I have no doubt that time is elastic. A second is hardly ever a second, a minute is a mutable thing and hours can exist anywhere between blink-of-the-eye quickness and a slow gelatinous creep. There is for me, however, an hour which more than others becomes a moribund struggle, a slow inexorable march. That hour starts at 4pm on a Friday.

It seems a series of events coalesce to produce this time warping effect. I’ve had at least one pint at lunchtime, most of the people that call me at work have already left, and I don’t want to start any jobs as I won’t have time to finish them. Couple these to Big Brother watching my internet usage and you’re left with me sat at my desk trying to figure out how it’s only ten past four.

I’ve tried to find a way to pass the time. My desk presents no opportunities to speed the hour up, technical manuals, promotional DVDs, broken IT equipment. Not even a small plastic Godzilla can help this situation.

I take two hard disk magnets and stick them together. It’s a good start but I need something else. Rooting around in my drawer I find some broken ball mice and discover the interior of them to be a large ball bearing. These become stuck to the magnets too. I check my change, and find that some two pence coins are magnetic. These are stuck to the magnets along with any drawing pins and paperclips.

Intoxicated by my success, I begin searching for more items to add to my magnetic medley.
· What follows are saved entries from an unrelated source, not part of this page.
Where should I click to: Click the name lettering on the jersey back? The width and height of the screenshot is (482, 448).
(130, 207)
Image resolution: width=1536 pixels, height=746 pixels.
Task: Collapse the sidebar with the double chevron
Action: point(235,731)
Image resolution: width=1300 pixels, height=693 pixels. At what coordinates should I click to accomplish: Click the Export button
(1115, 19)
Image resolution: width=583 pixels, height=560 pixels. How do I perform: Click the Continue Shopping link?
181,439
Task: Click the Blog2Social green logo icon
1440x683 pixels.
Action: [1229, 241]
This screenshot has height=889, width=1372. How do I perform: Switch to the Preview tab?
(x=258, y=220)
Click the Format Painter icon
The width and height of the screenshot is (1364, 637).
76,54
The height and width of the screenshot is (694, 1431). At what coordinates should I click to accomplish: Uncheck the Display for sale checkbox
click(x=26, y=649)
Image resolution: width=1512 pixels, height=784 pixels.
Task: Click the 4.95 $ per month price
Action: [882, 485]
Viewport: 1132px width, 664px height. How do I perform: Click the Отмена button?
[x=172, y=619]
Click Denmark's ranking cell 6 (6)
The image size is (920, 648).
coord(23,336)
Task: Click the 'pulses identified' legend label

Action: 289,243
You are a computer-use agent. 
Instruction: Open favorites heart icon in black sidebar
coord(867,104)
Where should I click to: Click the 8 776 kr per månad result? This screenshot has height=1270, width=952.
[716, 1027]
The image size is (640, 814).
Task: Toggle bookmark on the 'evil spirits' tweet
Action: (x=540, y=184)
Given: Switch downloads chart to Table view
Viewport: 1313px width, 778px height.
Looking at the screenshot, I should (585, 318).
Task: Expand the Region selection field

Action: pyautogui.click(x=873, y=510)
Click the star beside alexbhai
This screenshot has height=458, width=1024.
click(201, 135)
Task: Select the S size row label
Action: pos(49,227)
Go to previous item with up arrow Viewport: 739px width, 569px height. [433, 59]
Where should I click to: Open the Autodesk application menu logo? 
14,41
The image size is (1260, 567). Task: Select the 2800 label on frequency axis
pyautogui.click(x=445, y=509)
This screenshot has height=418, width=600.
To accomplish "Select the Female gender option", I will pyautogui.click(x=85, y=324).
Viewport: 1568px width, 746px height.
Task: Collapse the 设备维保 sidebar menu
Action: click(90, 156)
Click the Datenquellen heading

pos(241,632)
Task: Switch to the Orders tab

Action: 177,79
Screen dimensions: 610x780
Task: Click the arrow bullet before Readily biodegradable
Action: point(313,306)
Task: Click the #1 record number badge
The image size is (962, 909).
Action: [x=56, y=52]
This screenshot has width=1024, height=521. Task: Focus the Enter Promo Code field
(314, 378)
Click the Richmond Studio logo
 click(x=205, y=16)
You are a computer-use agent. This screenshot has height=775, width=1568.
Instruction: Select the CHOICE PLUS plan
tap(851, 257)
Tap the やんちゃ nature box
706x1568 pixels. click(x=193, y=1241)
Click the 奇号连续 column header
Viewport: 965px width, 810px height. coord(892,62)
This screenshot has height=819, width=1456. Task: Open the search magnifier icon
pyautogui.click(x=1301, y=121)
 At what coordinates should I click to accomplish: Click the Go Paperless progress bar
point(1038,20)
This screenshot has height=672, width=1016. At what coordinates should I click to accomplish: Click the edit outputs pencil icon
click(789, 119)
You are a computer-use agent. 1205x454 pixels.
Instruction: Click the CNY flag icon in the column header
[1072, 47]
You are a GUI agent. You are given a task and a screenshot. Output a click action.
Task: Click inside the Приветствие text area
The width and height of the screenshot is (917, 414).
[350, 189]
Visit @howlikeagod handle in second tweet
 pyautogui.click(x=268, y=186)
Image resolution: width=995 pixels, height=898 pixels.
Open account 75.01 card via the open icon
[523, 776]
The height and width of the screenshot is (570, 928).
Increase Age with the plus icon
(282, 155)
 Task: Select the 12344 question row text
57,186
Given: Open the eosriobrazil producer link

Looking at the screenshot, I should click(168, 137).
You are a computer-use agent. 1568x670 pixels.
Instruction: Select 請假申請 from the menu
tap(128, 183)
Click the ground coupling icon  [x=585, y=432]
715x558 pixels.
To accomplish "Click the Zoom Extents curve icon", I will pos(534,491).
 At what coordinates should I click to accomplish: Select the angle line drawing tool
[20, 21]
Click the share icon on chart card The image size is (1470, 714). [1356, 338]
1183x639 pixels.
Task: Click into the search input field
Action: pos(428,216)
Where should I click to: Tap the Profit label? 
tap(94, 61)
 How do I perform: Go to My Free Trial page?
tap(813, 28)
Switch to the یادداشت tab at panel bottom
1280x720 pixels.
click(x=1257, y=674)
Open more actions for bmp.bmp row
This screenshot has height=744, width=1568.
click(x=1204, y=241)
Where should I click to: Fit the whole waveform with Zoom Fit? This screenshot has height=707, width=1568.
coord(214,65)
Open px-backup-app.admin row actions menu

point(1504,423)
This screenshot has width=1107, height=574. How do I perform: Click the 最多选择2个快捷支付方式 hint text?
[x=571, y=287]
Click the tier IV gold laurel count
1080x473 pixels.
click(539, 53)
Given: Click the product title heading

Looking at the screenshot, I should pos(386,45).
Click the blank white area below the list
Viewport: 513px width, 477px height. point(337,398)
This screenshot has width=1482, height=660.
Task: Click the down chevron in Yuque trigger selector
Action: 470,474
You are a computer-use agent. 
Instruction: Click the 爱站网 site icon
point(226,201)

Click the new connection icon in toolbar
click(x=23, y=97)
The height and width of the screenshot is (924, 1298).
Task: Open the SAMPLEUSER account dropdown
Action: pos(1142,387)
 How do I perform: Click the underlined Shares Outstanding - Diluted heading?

A screwdriver, a pen, a wrench, a tray, a filing cabinet, a stove, a car, a plane, a ship, a skyscraper, a mountain, a planet, a sun, a galaxy, a universe.

As I float in nothingness, gazing at my creation, I idly wonder what time it is.

4:15pm

3 thoughts on “The Slowest Hour

  1. Ado

    I find this unrealistic as I believe the galaxy is, in fact, almost 73% aluminium.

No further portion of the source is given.